高炉・電気炉問わず世界の鉄鋼メーカーの中での鉄鋼生産量上位に日本のメーカーが含まれている。

今回のお話に出てきた設備によって鉄(炭素鋼)は作られるんだけど、成分を調整することによって別の材質、例えば前に話したステンレス(合金鋼)なんかも作られるんだ。

タオカくんが涼しい顔でできあがったビレットを見ているけど、あの場所はまだ熱いままの鉄が流れてくるから、離れてはいるけど顔に熱気を感じるくらい熱いんだよ。

次回は、いよいよ作られたビレットがパイプに変わっていくよ。

第10話 配管って、面白いかもしれないぞ

「閑話休題」

今回は僕も少し休憩だ。
タオカくんも少しずつ仕事に慣れてきたみたいだけど、まだまだ色んなことが起きそうだね。
先輩たちが言っていたけどガスケットやボルト、JPIのフランジ、塩ビの継手なんて単語が出てきていたね。

ガスケットは前に少しだけお話の中に登場したし、ボルトは皆も知っていると思うけど、JPIのフランジや塩ビの継手なんかはどうかな?

これからもタオカくんへ教えることが沢山あるから、皆も一緒に学んでくれると嬉しいな。

これからも「マンガでわかる配管基礎知識」をよろしくね♪

第9話 バルブの種類と役割

「バルブの種類」

バルブには構造の違いによってゲートバルブ、グローブバルブ、チャッキバルブ、ボールバルブ、バタフライバルブ等がある。
5種類の内、チャッキバルブ以外は基本的にハンドルで操作して開閉を行う。

ゲートバルブ(Gate Valve、仕切弁)…円盤(ディスク)をスライドさせ流路を門のように遮断することにより開閉を行う。
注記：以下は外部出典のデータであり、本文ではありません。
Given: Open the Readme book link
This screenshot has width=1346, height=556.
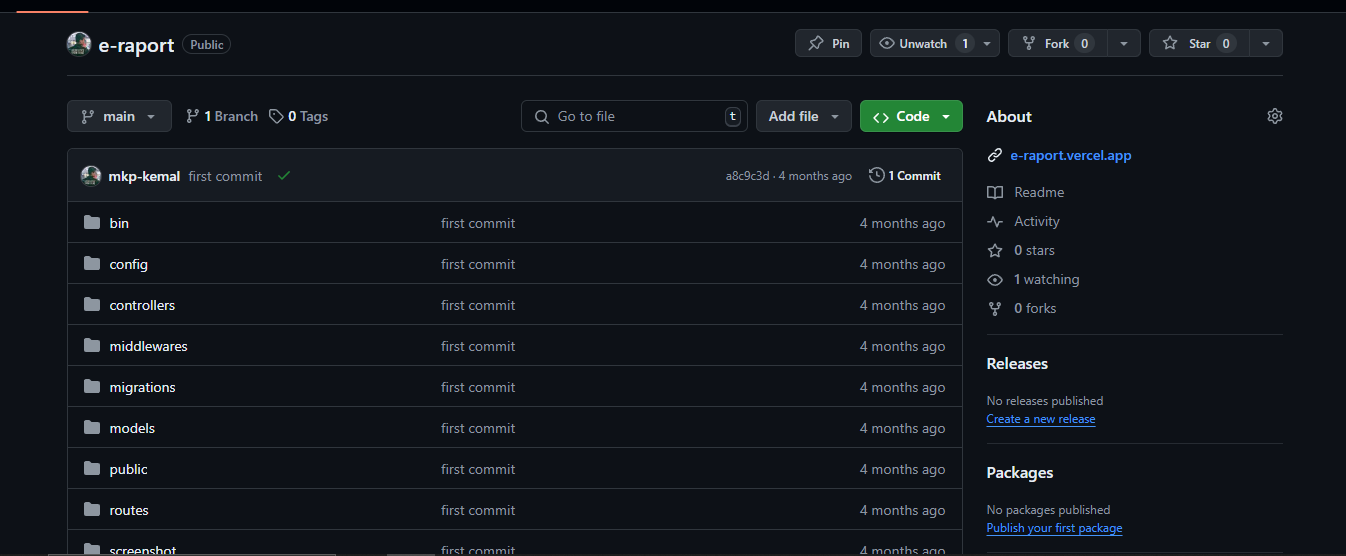Looking at the screenshot, I should click(1038, 192).
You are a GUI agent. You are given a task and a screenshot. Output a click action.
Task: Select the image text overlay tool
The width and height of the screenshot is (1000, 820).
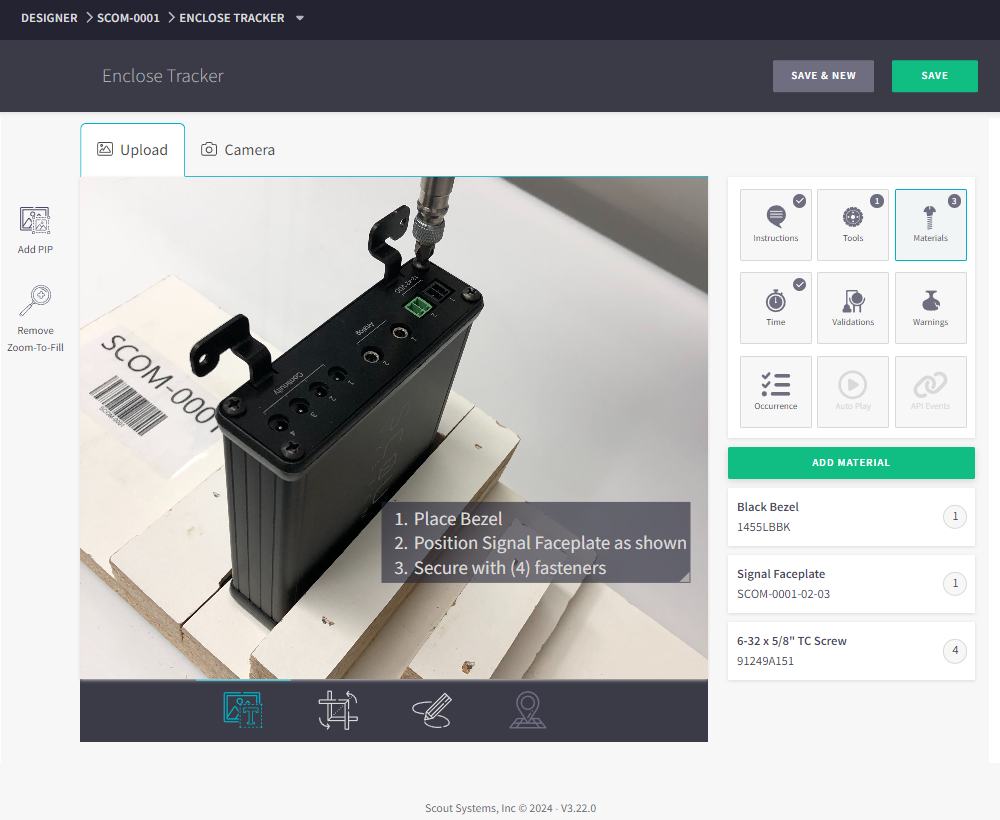pyautogui.click(x=242, y=710)
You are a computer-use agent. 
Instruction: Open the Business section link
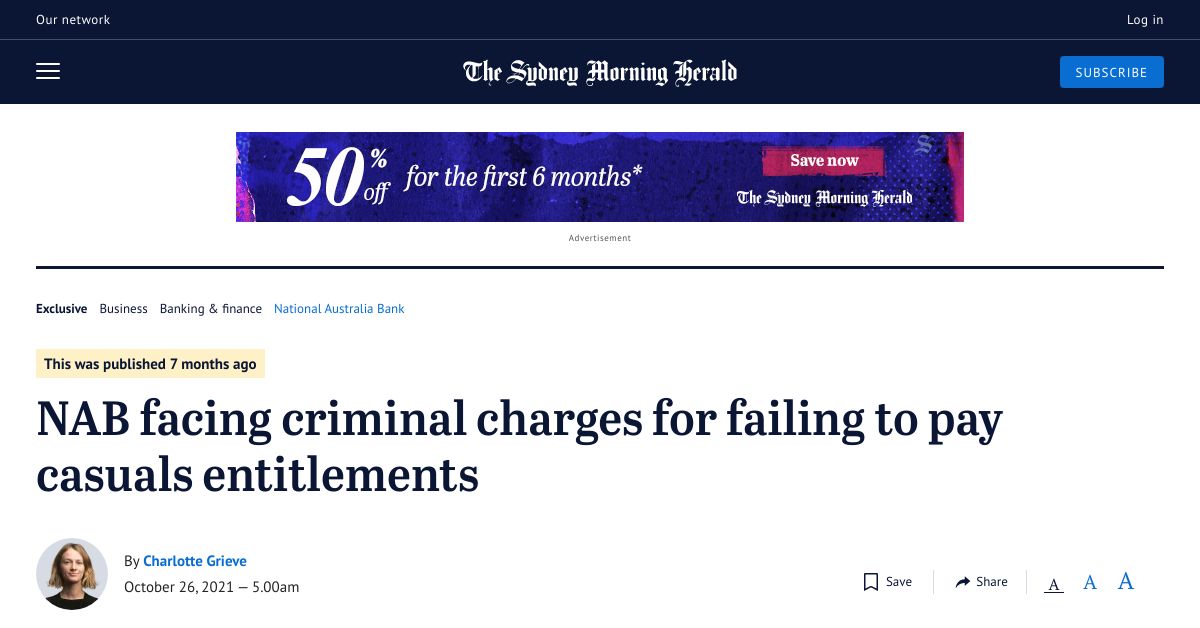123,309
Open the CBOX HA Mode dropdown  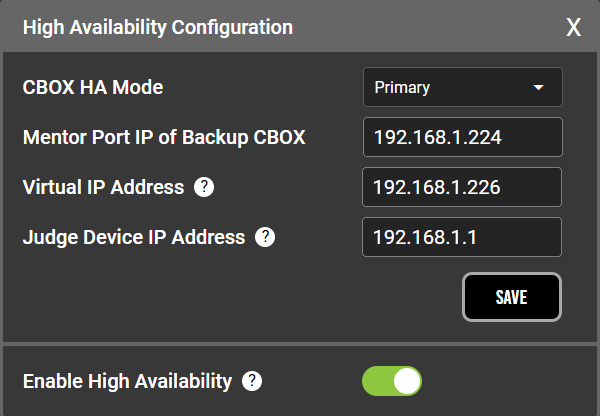point(462,87)
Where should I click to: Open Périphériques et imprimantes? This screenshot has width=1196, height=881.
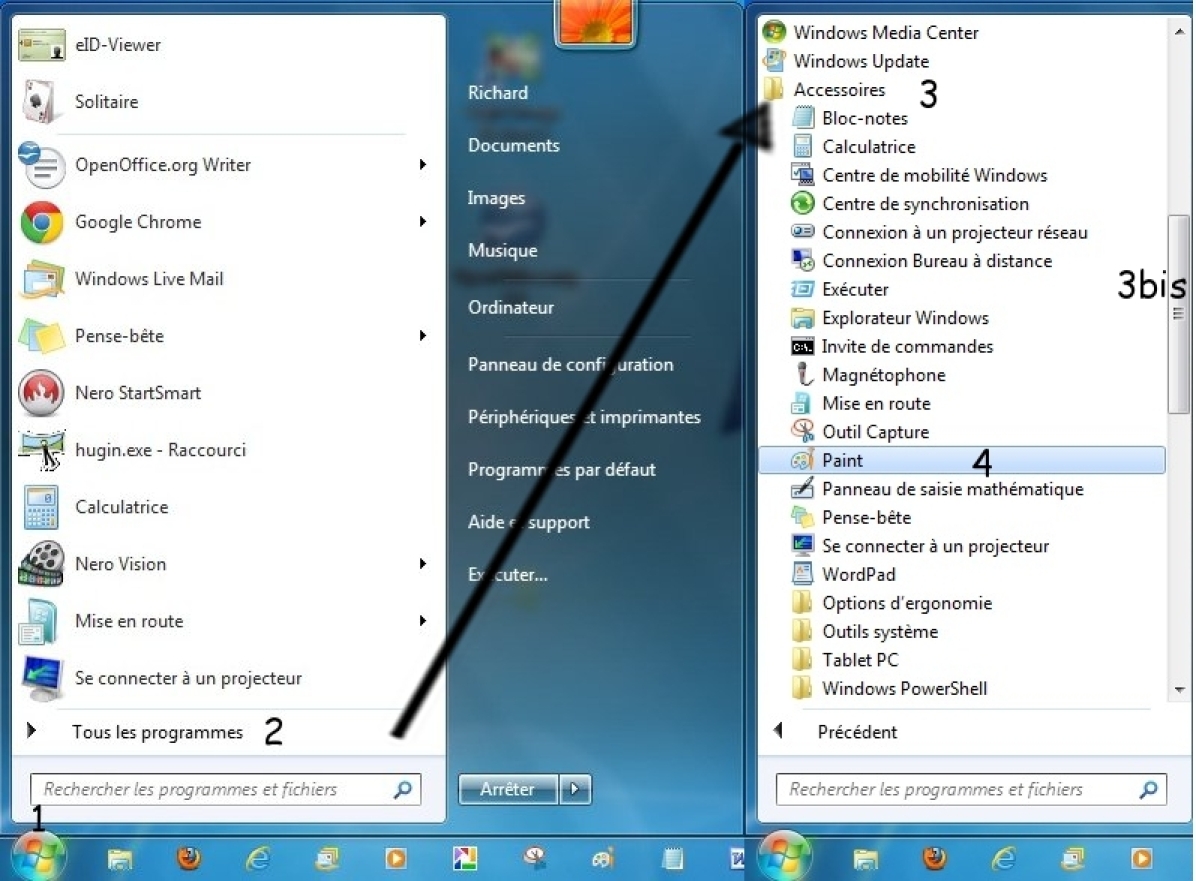(x=584, y=417)
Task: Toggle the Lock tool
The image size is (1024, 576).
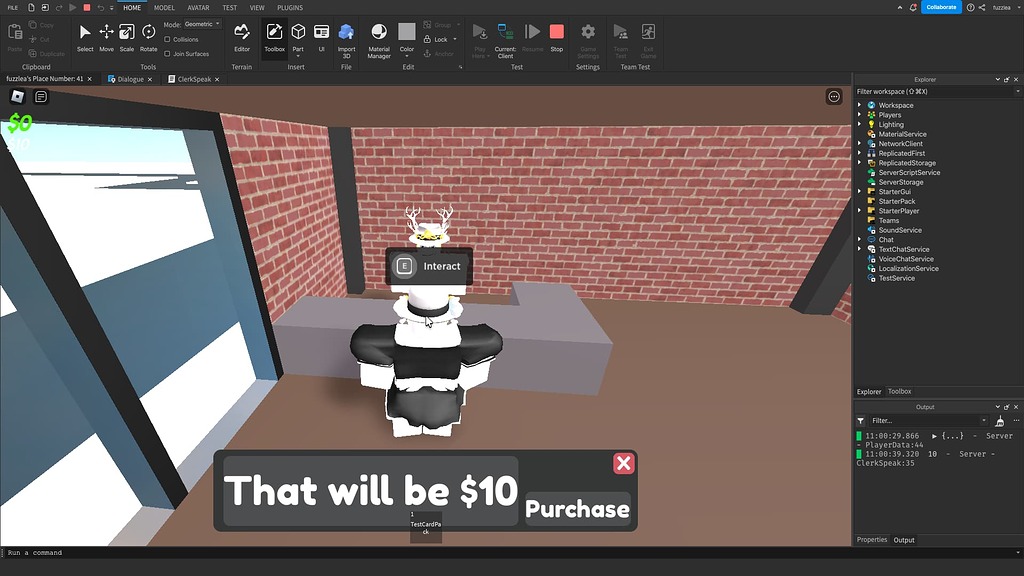Action: [438, 40]
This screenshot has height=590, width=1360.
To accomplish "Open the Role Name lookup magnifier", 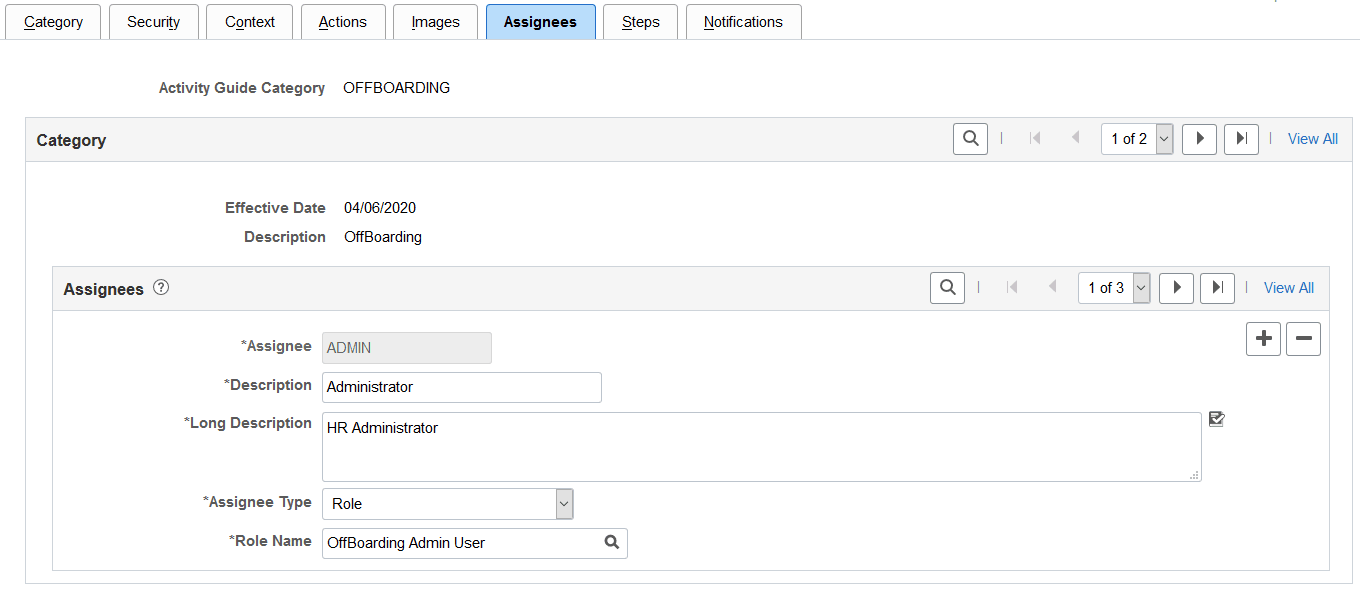I will [611, 542].
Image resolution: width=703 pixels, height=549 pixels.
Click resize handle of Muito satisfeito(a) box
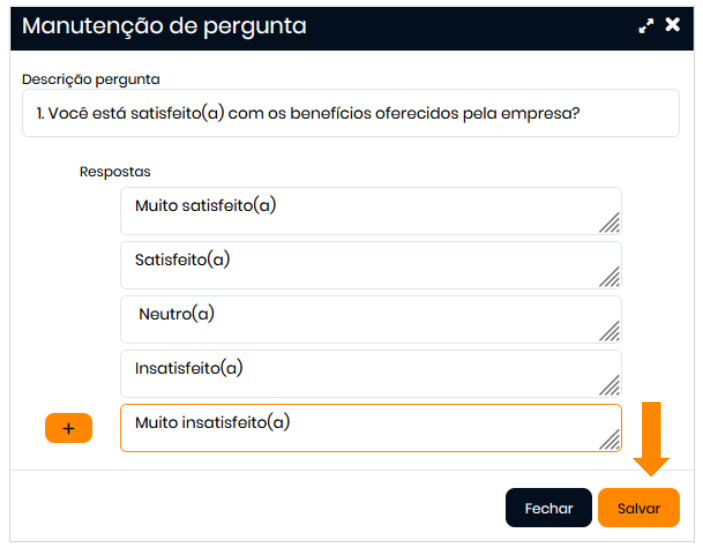pos(610,223)
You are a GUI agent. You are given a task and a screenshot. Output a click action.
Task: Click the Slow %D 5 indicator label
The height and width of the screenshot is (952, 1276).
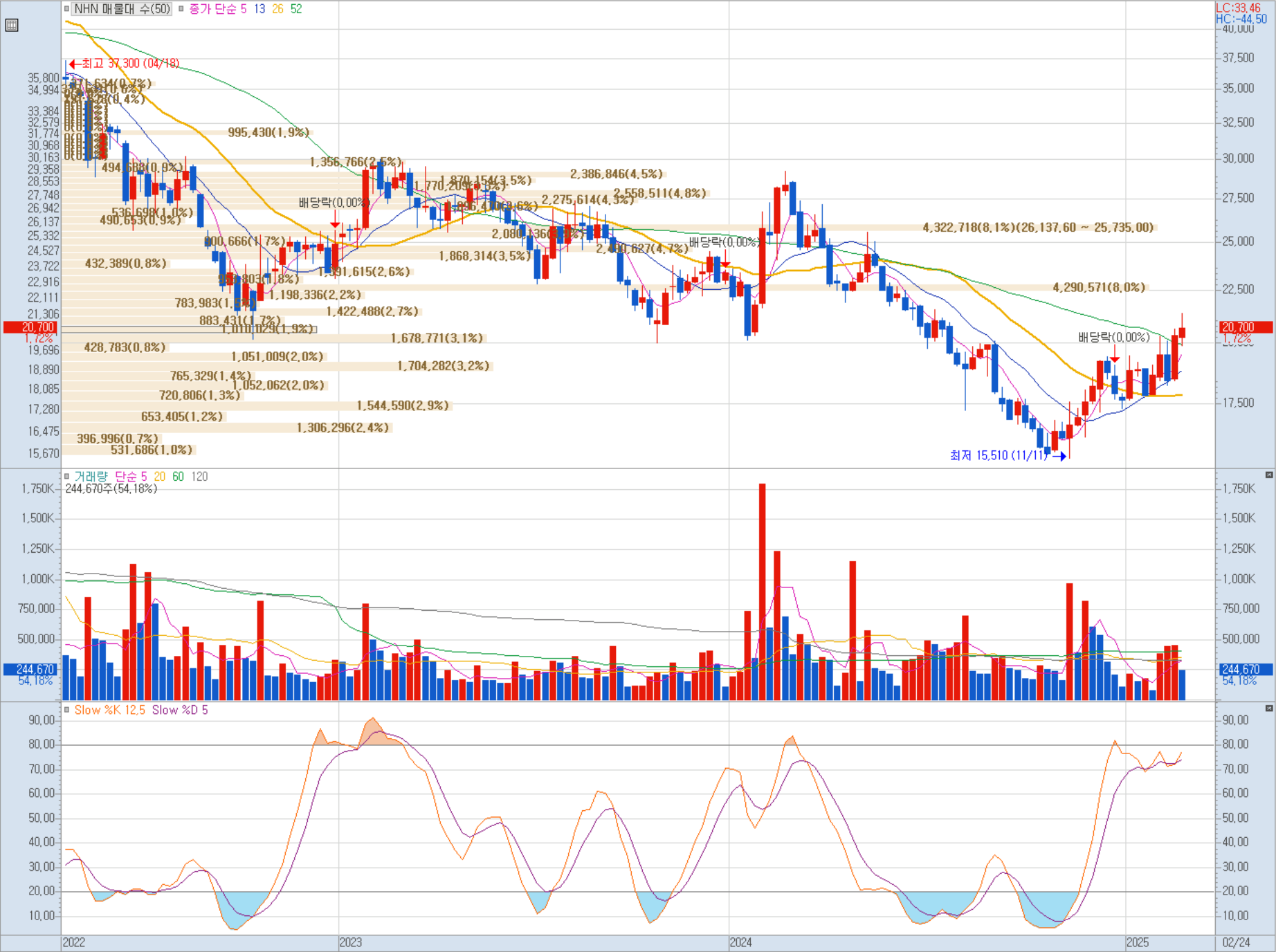(180, 711)
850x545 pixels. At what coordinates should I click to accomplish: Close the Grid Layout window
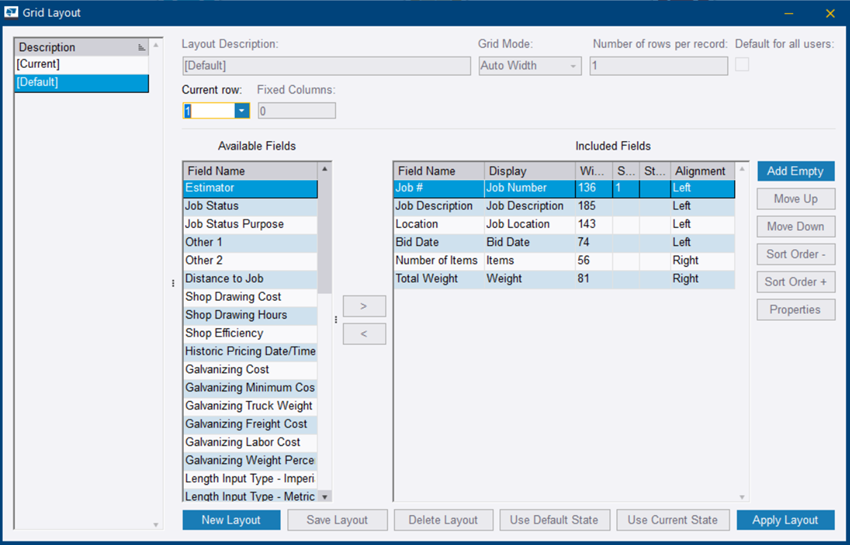point(830,13)
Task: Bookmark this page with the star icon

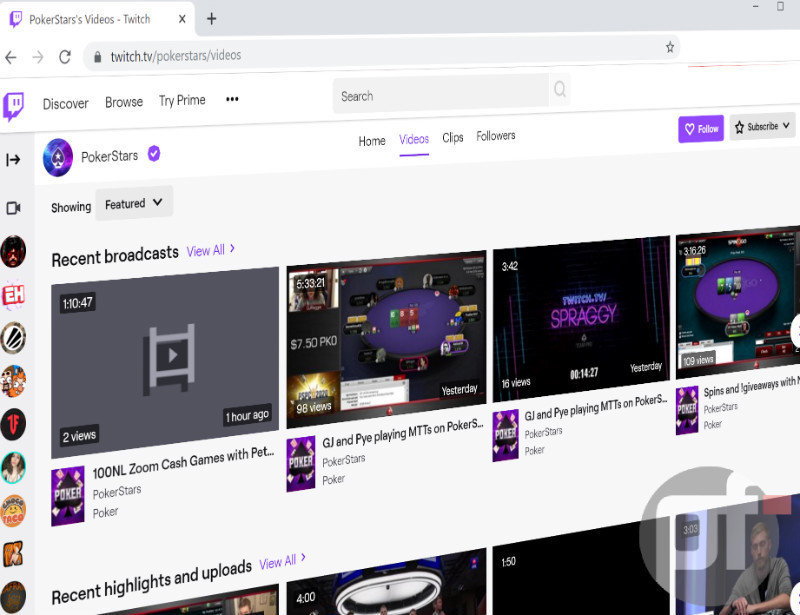Action: click(x=670, y=47)
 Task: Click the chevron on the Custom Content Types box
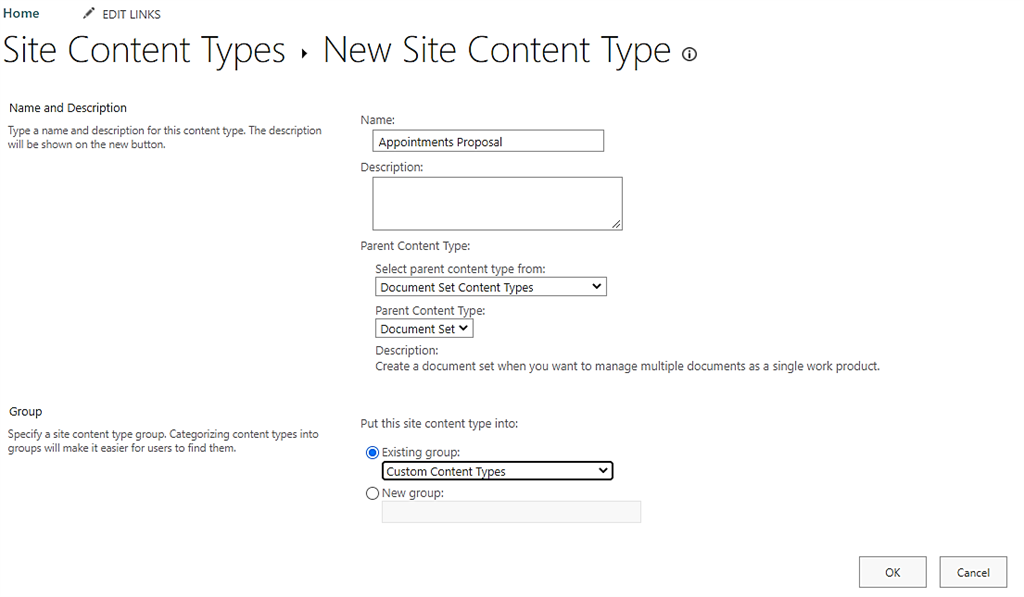(x=605, y=470)
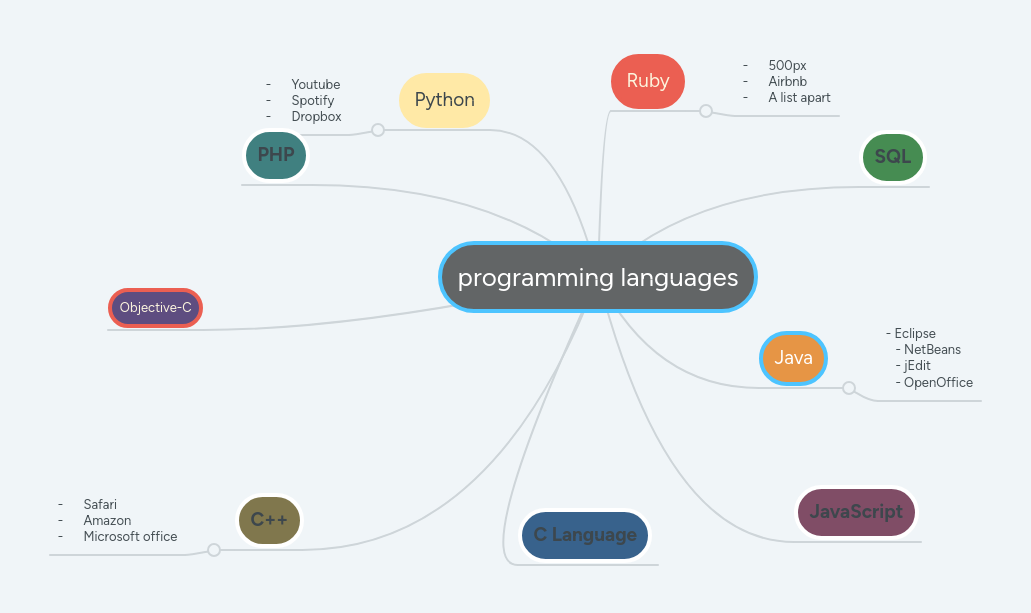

基本的に全開全閉の場所で使用し、主に止めていた水などを一気に流すという用途で使用される。
グローブバルブ(Globe Valve、玉形弁)…中心にある栓を上下させ開閉を行う。この構造により流体の流れる量を調整しやすくなっており、水道の蛇口等がこのバルブにあたる。
ボールバルブ(Ball Valve)…中心に穴の開いたボールが入っている為ボールバルブと呼ぶ。ボールを90度回転させるだけで開閉を行える為、開閉頻度の多い場所に使用される。また、構造上非常に漏れにくく、最も広範囲の用途に使用される。
チャッキバルブ(Check Valve、逆止弁)…逆流を防ぎ常に流体の流れを一定方向に保つ為に使用される。
バタフライバルブ(Butterfly Valve、蝶形弁)…ボールバルブと構造は似ており円盤(ディスク)を90度回転させることによって開閉を行う。この動きが蝶のようなのでバタフライバルブと呼ぶ。コンパクトで軽いバルブの為、スペースの制限された場所で使用される。

全ての用途に合うバルブというものは存在せず、それぞれの用途によって使い分けされている。

今回紹介したのは5種類のバルブだけだけど、まだまだ色んな種類があるよ。

流体を制御する為には絶対にバルブは必要になるから、どんな配管でも必ずどこかにバルブは使われているんだ。
普段何気なく使っているものにもバルブが使われているかもしれないね。

第8話 バルブってどんなもの

「バルブ」

流体を通したり、止めたり、制御したりするため、通路を開閉することのできる機器のことをバルブ、または弁と呼ぶ。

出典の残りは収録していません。